> [CHALLENGE]: Reproduce the lines of the records below exactly, from the line containing "How do I perform: Collapse the balance_sheet" through the line containing "point(402,48)", with both of those lines included.

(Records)
_ _ _ _

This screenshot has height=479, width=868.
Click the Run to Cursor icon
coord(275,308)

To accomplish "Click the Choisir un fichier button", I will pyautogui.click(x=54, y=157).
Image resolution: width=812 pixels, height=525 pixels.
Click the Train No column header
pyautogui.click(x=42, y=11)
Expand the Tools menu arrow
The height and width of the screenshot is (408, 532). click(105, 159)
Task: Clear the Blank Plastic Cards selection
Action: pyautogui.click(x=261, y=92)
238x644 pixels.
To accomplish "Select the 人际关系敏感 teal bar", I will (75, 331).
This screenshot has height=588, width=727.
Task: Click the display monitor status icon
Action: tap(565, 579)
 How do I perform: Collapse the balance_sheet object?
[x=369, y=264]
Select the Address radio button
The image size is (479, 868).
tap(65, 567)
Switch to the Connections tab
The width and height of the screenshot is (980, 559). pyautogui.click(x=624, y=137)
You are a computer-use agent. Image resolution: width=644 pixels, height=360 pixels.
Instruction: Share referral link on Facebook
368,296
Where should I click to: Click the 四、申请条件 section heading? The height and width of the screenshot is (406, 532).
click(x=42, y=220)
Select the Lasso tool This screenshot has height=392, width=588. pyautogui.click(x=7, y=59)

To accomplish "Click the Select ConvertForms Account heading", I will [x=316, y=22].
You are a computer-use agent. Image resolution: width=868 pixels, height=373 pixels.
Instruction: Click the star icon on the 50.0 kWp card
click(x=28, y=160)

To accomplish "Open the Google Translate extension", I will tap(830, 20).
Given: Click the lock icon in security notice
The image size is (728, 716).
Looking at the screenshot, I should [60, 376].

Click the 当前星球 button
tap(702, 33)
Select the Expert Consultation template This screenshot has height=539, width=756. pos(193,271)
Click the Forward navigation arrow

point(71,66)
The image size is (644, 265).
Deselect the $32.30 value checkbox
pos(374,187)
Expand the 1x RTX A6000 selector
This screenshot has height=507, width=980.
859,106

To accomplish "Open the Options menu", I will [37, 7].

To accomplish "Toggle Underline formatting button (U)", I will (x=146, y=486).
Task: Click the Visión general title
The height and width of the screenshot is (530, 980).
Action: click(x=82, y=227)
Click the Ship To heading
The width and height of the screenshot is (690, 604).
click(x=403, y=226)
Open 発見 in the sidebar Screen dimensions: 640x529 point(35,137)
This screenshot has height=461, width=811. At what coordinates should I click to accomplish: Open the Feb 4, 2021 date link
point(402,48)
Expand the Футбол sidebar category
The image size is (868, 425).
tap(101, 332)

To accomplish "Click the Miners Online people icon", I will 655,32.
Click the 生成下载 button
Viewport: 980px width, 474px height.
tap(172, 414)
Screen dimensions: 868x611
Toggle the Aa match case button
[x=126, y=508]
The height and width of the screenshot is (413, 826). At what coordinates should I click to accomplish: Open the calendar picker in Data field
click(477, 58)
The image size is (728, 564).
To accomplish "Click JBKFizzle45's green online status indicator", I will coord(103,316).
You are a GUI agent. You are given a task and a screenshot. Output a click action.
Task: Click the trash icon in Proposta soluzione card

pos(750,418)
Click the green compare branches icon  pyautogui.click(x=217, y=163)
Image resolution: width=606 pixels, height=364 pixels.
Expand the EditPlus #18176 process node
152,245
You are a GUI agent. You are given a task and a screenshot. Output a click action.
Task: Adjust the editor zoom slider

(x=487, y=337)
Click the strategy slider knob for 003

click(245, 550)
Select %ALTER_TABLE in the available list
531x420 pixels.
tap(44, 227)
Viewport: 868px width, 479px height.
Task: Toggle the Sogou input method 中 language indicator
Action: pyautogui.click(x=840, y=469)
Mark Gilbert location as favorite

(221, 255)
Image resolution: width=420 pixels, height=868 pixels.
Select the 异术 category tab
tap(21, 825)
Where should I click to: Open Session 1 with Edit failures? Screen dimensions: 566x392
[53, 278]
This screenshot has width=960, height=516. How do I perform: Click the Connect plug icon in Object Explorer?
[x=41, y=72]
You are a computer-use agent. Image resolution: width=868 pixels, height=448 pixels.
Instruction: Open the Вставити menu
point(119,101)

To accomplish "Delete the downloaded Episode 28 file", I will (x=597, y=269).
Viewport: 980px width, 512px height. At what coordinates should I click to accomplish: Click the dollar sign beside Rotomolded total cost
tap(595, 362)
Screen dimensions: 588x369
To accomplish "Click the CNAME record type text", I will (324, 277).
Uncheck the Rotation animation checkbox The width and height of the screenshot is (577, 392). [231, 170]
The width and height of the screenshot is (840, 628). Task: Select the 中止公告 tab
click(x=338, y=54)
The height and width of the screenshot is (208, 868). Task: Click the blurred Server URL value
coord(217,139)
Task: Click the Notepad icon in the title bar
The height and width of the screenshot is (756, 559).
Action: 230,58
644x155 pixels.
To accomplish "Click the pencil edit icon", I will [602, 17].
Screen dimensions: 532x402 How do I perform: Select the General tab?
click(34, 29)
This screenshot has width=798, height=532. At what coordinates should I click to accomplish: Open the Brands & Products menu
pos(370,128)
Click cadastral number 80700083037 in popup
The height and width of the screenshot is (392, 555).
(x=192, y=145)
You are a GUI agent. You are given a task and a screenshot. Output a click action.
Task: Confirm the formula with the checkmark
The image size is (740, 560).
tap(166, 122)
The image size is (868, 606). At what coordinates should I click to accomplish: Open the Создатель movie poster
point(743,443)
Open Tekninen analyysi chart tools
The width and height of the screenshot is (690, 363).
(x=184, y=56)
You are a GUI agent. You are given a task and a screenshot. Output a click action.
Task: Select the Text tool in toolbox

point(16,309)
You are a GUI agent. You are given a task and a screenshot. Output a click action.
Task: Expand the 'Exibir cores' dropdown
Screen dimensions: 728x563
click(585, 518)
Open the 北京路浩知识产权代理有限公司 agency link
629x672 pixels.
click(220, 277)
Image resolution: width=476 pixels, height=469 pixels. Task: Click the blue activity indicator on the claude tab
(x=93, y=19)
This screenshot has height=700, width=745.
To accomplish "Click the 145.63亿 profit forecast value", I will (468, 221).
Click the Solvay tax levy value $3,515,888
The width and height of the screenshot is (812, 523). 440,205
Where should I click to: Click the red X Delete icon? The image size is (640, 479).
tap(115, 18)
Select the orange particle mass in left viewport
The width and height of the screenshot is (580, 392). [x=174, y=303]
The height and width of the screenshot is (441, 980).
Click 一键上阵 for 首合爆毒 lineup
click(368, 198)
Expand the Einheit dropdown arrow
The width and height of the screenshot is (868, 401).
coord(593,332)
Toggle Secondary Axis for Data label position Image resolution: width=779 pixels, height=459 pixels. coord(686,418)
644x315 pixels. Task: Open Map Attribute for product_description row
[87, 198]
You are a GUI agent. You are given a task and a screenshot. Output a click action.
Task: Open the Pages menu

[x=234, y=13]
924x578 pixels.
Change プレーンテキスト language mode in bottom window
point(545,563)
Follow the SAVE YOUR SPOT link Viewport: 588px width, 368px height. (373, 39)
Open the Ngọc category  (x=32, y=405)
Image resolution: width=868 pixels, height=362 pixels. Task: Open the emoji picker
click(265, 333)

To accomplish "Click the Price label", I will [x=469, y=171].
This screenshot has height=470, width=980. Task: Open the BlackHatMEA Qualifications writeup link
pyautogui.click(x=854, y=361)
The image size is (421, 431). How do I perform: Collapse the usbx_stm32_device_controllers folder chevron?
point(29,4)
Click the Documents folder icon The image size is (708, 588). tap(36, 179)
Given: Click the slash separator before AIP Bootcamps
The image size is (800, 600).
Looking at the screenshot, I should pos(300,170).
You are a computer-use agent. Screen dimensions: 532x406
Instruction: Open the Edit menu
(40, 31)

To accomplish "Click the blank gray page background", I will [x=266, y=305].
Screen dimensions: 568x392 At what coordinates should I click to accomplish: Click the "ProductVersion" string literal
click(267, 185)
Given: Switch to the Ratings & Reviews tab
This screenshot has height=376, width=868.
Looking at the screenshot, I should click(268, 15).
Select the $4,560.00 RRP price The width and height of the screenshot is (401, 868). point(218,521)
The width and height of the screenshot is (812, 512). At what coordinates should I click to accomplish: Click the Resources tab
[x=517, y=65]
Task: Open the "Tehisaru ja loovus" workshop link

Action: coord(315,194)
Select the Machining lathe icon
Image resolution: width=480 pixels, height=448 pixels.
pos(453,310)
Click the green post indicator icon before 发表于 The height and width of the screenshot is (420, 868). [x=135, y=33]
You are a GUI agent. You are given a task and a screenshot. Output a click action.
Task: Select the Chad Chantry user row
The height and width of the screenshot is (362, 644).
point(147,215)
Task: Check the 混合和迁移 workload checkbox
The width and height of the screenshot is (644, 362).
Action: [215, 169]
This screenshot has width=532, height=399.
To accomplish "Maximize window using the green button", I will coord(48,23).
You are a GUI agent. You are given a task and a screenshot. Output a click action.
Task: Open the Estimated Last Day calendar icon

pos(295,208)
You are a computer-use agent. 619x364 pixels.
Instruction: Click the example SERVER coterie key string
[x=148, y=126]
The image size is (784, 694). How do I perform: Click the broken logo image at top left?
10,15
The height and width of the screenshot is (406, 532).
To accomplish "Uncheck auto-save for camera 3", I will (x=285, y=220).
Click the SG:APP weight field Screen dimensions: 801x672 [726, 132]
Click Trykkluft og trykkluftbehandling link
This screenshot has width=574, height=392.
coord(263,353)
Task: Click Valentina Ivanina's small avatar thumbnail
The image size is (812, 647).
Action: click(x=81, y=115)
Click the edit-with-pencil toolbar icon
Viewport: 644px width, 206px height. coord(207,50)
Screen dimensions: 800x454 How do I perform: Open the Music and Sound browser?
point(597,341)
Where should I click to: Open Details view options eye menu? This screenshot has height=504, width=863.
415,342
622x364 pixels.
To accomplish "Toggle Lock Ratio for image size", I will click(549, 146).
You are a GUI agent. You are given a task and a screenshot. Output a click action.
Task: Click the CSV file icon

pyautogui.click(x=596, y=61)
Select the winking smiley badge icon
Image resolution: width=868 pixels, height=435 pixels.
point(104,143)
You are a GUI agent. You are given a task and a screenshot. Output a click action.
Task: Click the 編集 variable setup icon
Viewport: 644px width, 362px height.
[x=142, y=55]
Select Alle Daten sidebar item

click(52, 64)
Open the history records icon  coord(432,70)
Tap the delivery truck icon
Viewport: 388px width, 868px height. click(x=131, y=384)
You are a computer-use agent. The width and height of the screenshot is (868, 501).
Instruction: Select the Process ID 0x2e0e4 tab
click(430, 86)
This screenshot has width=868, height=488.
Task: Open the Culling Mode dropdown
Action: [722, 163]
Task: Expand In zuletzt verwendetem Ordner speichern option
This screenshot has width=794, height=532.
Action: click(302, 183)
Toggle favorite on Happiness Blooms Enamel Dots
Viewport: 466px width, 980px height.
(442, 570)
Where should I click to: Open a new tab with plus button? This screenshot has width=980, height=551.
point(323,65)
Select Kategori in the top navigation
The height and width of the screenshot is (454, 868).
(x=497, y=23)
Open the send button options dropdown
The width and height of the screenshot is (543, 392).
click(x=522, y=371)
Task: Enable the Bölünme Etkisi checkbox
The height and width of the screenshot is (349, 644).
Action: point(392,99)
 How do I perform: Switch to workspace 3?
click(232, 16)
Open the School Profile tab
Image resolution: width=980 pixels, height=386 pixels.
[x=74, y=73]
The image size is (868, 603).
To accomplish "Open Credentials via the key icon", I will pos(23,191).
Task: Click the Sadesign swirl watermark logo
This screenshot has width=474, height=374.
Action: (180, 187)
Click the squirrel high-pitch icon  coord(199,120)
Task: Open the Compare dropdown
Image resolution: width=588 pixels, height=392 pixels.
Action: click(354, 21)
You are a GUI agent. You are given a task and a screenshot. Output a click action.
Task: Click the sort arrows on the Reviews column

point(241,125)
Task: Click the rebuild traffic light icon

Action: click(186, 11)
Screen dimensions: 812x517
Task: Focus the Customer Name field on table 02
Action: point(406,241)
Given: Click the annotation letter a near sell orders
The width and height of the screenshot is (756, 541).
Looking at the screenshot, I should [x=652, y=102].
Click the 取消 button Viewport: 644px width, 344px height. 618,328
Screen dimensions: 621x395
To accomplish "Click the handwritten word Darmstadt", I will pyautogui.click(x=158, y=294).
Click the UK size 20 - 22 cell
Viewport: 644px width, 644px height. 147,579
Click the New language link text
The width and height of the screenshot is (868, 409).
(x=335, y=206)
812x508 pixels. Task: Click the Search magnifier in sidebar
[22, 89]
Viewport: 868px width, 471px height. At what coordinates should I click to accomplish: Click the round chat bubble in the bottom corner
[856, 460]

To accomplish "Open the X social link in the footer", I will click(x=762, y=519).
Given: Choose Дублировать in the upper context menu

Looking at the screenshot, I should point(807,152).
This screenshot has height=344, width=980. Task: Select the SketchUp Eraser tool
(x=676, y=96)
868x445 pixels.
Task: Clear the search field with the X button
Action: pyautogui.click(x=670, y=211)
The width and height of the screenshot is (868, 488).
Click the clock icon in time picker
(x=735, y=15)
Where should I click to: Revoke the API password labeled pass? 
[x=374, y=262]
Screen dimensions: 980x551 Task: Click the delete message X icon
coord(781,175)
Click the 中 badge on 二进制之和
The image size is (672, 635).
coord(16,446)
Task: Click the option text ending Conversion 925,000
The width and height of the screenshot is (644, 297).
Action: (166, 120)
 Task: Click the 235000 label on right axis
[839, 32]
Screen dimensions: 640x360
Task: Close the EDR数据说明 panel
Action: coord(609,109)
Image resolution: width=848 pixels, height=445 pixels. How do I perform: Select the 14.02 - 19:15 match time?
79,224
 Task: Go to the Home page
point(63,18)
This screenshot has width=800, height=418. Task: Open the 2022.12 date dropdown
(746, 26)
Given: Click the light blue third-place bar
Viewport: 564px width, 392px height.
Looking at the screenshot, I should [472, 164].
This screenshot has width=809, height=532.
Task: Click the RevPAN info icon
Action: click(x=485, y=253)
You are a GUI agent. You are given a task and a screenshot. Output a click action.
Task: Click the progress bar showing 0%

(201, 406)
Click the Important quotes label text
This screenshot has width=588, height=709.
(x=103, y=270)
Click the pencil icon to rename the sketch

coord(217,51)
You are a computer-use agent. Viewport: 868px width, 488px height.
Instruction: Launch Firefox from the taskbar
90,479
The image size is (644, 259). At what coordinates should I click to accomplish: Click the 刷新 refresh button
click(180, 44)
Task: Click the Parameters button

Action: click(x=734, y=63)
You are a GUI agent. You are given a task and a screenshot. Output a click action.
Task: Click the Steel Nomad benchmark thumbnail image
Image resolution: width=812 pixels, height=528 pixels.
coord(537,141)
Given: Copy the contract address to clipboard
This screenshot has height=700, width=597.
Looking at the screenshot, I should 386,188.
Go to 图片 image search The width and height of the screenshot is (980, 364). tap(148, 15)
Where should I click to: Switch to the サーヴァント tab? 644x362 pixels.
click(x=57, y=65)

_ _ _ _

> [ANSWER TO THIS TASK]:
 How do I perform: Collapse the balance_sheet object?
[x=369, y=264]
Select the Address radio button
The image size is (479, 868).
tap(65, 567)
Switch to the Connections tab
The width and height of the screenshot is (980, 559). pyautogui.click(x=624, y=137)
You are a computer-use agent. Image resolution: width=644 pixels, height=360 pixels.
Instruction: Share referral link on Facebook
368,296
Where should I click to: Click the 四、申请条件 section heading? The height and width of the screenshot is (406, 532).
click(x=42, y=220)
Select the Lasso tool This screenshot has height=392, width=588. pyautogui.click(x=7, y=59)

To accomplish "Click the Select ConvertForms Account heading", I will [x=316, y=22].
You are a computer-use agent. Image resolution: width=868 pixels, height=373 pixels.
Instruction: Click the star icon on the 50.0 kWp card
click(x=28, y=160)

To accomplish "Open the Google Translate extension", I will tap(830, 20).
Given: Click the lock icon in security notice
The image size is (728, 716).
Looking at the screenshot, I should [60, 376].

Click the 当前星球 button
tap(702, 33)
Select the Expert Consultation template This screenshot has height=539, width=756. pos(193,271)
Click the Forward navigation arrow

point(71,66)
The image size is (644, 265).
Deselect the $32.30 value checkbox
pos(374,187)
Expand the 1x RTX A6000 selector
This screenshot has height=507, width=980.
859,106

To accomplish "Open the Options menu", I will [37, 7].

To accomplish "Toggle Underline formatting button (U)", I will (x=146, y=486).
Task: Click the Visión general title
The height and width of the screenshot is (530, 980).
Action: click(x=82, y=227)
Click the Ship To heading
The width and height of the screenshot is (690, 604).
click(x=403, y=226)
Open 発見 in the sidebar Screen dimensions: 640x529 point(35,137)
This screenshot has height=461, width=811. At what coordinates should I click to accomplish: Open the Feb 4, 2021 date link
point(402,48)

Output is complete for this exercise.